Fibromyalgia treatment with pregabalin
Fibromyalgia is one of the common causes of widespread pain and fatigue associated with other symptoms. Apart from pain and fatigue, there are symptoms of sleep disturbance, impaired physical functioning, altered mood and diminished or poorer health-related quality of life.
The exact cause of this condition is unknown, but there are several studies that connect abnormal pain perceptions with fibromyalgia. The pain modulation pathways in the brain seem to be altered to make pain sensitivity heightened among these patients and in addition, there are lowered pain thresholds. Pregabalin is a medication that prevents the release of pronociceptive neurotransmitters or the chemical messengers of brain from the pre-synaptic membrane in the brain. It is a calcium channel alpha(2) delta-subunit ligand that has several properties including pain relief, relief from anxiety and reductions of symptoms in epilepsy patients.

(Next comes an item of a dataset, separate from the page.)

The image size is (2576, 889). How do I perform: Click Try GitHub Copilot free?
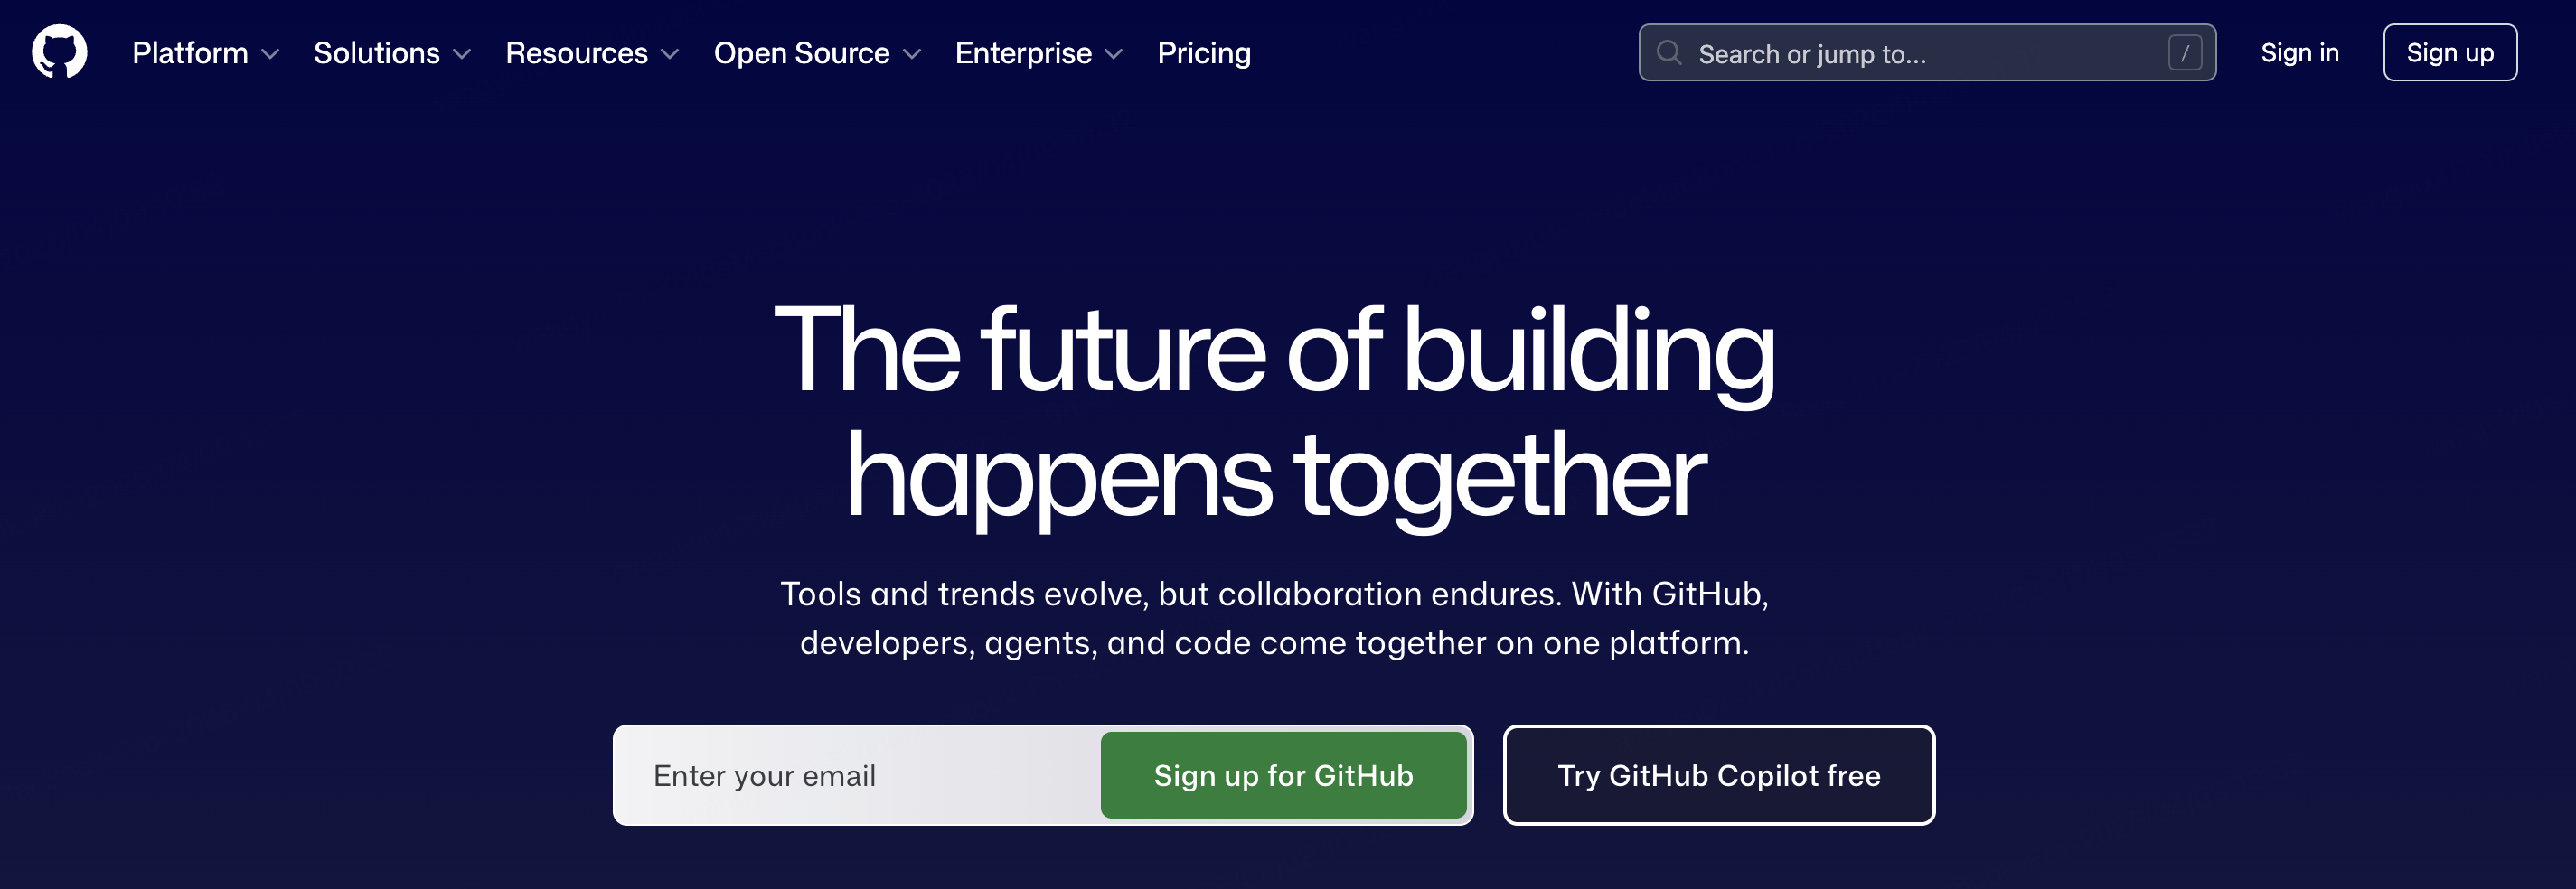(x=1718, y=775)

Due to its ability to modulate neurotransmitter release from the brain synapses, there may be benefits of this drug in fibromyalgia patients. US Food and Drug Administration has approved this drug for treating fibromyalgia. A meta-analysis of clinical trials of pregabalin in fibromyalgia and a Cochrane database systematic review on pregabalin use in acute and chronic pain including fibromyalgia, revealed that on an average, approximately 30%–50% of patients treated with pregabalin were able to achieve >30% reduction of pain from baseline and 20%–30% patients achieved >50% reduction of pain.
The commonest side effects of this medication include dizziness, weight gain and increased sleepiness. These, however are well tolerated by most patients. Pregabalin is thus considered as an important medication that could be used widely among fibromyalgia patients. Pregabalin is cost saving with long-term use, especially if used at dosages 450 mg/day or higher. The results of this study demonstrate that pregabalin is safe and effective in reducing fibromyalgia pain in patients.